Sometimes, you need outside perspective.
There’s not a doubt that everyone is going digital – we talk to businesses on a daily basis that are trying to make sense of the digital migration, and what it means to their own business.
And, sometimes, you might find some excellent blog posts – such as this one from Marcus Sheridan, The Sales Lion – and realize that a lot goes into understanding the digital world.
Landing Pages? New Facebook Fan Pages? Conversion Rates? Sales Pages? Twitter Followers?
How To Breathe Easier When Getting Help
We get asked questions about the Modern Marketing Mix A LOT – it’s part of the reason behind the 12 Minute Marketing program, actually – and we think that we can help you breathe a little easier, whether you hire us or hire somebody else. Or even if you go it alone. Here’s how you can breathe easier with the assistance of a digital marketing consultant:
1. Know What Your Business Objectives Are FIRST
These may not be digital objectives at all – in fact, starting with an objective such as “Get 10,000 Fans on Facebook” can be a surefire means to a flameout.

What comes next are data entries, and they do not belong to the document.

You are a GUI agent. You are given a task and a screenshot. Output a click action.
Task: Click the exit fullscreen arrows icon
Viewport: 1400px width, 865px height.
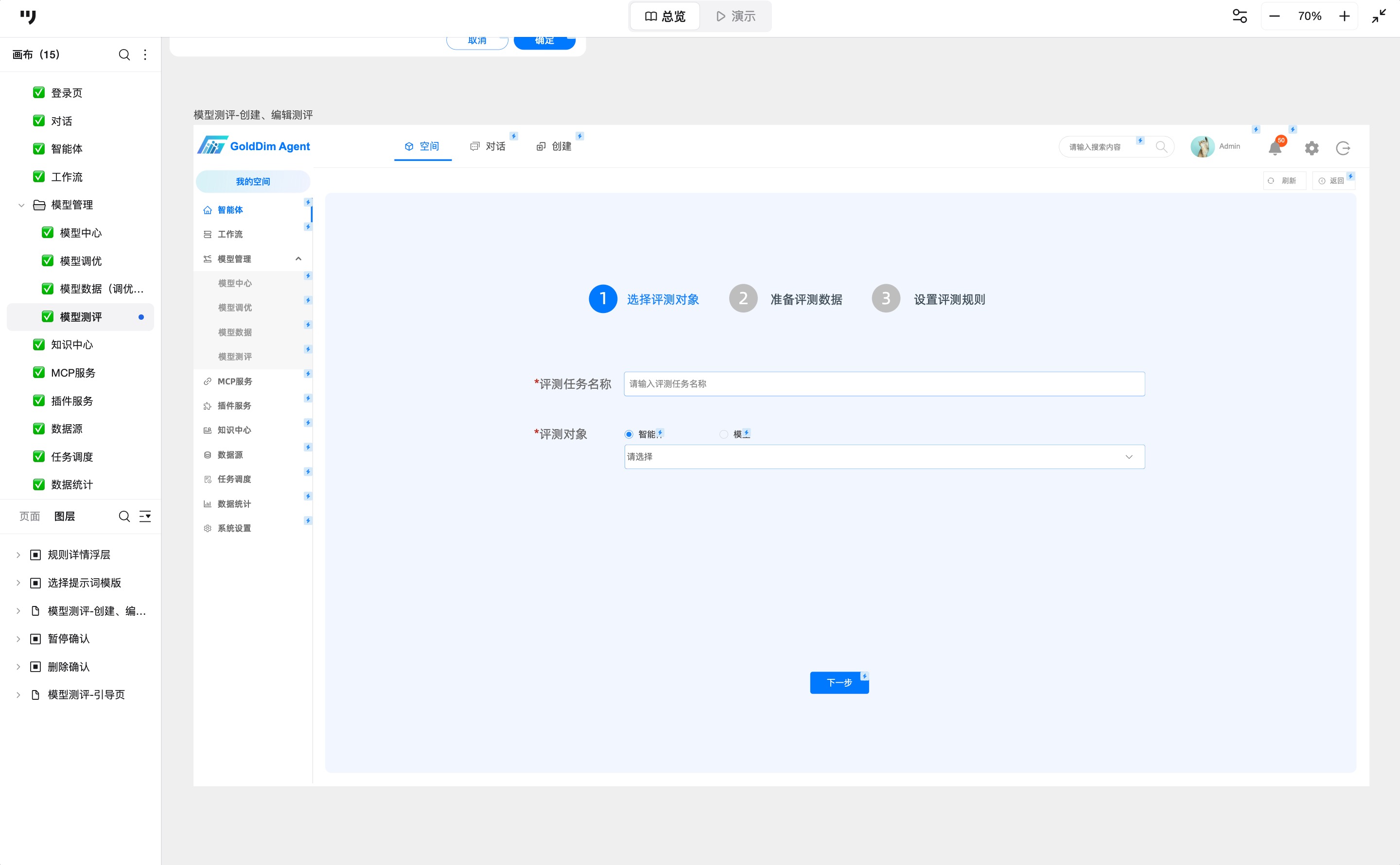click(1379, 16)
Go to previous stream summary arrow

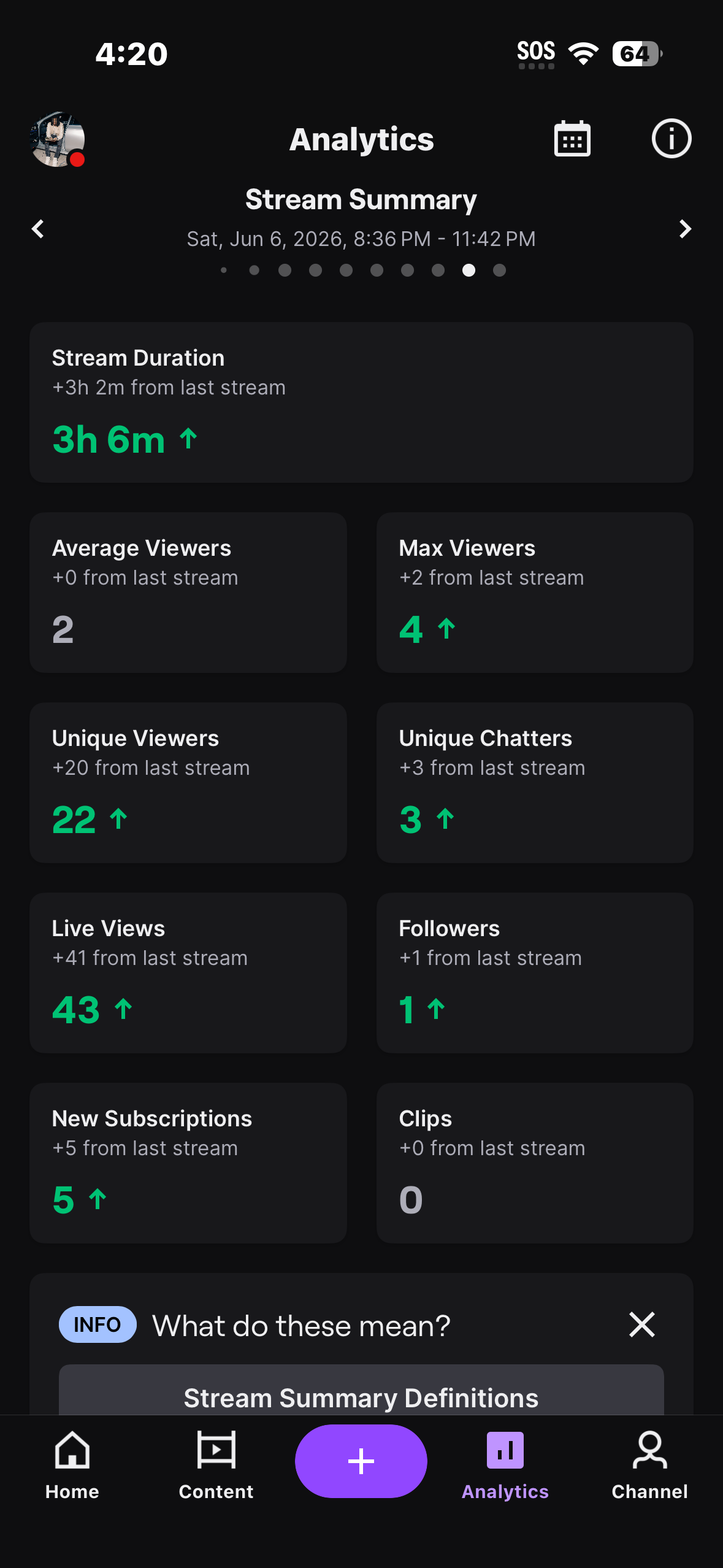38,229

Why?
What are you going to DO with those 10,000 fans? How will you “engage” them? And so on, and so forth…
Back to The Sales Lion for a second. Even if you think all of the stuff he talks about is a bunch of mumbo-jumbo, he started his business with a very clear objective: Sell People Swimming Pools.
If you have a restaurant, a consultancy, an Etsy business, or you’re a book publisher or…gosh, we could name a thousand different things…you HAVE to have business objectives. If you don’t have those – you’re going to be wasting the time of the Marketing Consultant you call, and they’re not going to be able to help you. Seriously.
2. Have a Firm Grasp on Your Marketing Budget
Here’s where even the smallest business can go dangerously off the rails: No grasp of your marketing budget will mean you are in for a world of hurt. Why?
In the chase for “ROI,” you MUST realize that the “I” in ROI is “Investment.”
Take a restaurant as an example. We’re not going to say that a restaurant with no marketing budget at all is doomed to fail…
But we WILL ask the restaurant owner to take a good hard look at all the expenses that they need on a monthly basis. Do those things fall into the marketing budget? And you do need to ask where the customers are going to come from, how they find the place, how the buzz will build business…all of that leads to, well, the need for marketing. May be digital, may NOT be digital.
But, trust me, restaurant owner: you have a marketing budget.
3. Have a Really Firm Grasp on Who Does What
Back in my own early entrepreneurial days, I did just about everything. Once I could bring on staff, the lines of demarcation became clearer, and some things could easily be outsourced.
Regardless of whether it was outsourced, some of those tasks that fell outside my own scope could easily have been called “Digital Marketing.”
Let’s use a consultancy as an example here – maybe there are three of you, and you’re all out servicing clients, chasing new ones, and somebody’s responsible for the website. Someone else runs the Twitter account. Another person thinks that you should be setting up a sales funnel and…
You can see how THIS can possibly go off the rails, too – even if all three of you are smart and capable and provide excellent client service.
4. Knowing all of this…you might just need a diagnostic
The Sales Lion guy likes talking about Hubspot – and they do have some excellent paid tools. But they’re not for everyone – and, in fact, you can run a free diagnostic on your own web presence just by going to a Hubspot site: grader.com.
Here’s a link to the Marketing Grader.
VERY IMPORTANT: This is NOT the end-all, be-all. This will get you started, but your own diagnostic from Grader doesn’t do you much good if you haven’t completed Step 1 above – HAVING BUSINESS OBJECTIVES.
But this CAN get you thinking about the online things you should be doing. Or not doing: if you have that restaurant above, maybe an online funnel won’t do you 1/10 of the good that a presence on Yelp or Pinterest will.
5. And, the Biggest Mistake You Can Make: “It’s Free!”
We bump into this all of the time:
Twitter and Facebook are free sites, so…I can just do it myself for FREE!
No. Your time costs money. Your team’s time costs money. Even offshoring this to some dude on Odesk will cost some money. And you get what you pay for.
Consultants – yes, even me – can share some knowledge for free. It’s called “Thought Leadership.” But, once you get into the key points of digital marketing – integration, measurement, making sure that you and your business have your marketing aligned with your overall goals – that costs money.
Hire someone? Do it yourself? Get a full-time paid intern? Get a consultant part time? Lots of options – but, we’ve found, if you keep the 5 points above in mind, you – and your consultant – can maximize your chance of business success.